(Stored records)
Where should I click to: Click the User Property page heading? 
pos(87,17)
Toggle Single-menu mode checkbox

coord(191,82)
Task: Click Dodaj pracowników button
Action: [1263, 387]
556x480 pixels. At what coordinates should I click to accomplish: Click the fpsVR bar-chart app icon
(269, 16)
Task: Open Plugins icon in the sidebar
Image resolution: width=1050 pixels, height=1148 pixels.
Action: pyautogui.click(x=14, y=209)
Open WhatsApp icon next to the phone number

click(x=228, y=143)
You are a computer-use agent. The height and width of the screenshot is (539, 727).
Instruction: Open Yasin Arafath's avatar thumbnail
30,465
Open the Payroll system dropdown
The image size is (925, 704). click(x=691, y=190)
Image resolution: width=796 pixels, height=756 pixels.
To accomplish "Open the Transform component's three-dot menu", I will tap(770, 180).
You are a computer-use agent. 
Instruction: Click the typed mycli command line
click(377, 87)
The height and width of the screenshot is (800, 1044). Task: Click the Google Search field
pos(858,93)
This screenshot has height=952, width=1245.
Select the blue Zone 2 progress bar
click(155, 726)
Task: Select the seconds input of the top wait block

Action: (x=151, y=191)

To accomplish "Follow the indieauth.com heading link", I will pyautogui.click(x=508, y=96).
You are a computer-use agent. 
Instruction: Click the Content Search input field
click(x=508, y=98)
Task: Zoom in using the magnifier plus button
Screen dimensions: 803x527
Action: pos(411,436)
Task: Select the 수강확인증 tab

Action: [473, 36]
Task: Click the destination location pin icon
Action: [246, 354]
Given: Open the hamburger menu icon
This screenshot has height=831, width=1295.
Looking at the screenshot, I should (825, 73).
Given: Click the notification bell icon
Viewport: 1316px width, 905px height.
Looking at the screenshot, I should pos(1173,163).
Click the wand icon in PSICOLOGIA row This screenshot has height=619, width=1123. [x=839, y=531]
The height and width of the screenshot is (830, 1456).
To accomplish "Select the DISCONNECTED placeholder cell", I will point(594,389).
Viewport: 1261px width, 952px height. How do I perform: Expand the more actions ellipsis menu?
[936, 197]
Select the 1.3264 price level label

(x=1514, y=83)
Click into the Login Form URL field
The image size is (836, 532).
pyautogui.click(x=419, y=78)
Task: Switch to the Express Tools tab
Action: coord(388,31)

• **TASK BRIEF**:
Copy the lines of the data above exactly as written, beginning with the line containing "Task: Select the 수강확인증 tab" and ending with the line containing "Click the wand", and leave out all other lines.

• **RESULT OF THIS TASK**:
Task: Select the 수강확인증 tab

Action: [473, 36]
Task: Click the destination location pin icon
Action: [246, 354]
Given: Open the hamburger menu icon
This screenshot has height=831, width=1295.
Looking at the screenshot, I should (825, 73).
Given: Click the notification bell icon
Viewport: 1316px width, 905px height.
Looking at the screenshot, I should pos(1173,163).
Click the wand icon in PSICOLOGIA row This screenshot has height=619, width=1123. [x=839, y=531]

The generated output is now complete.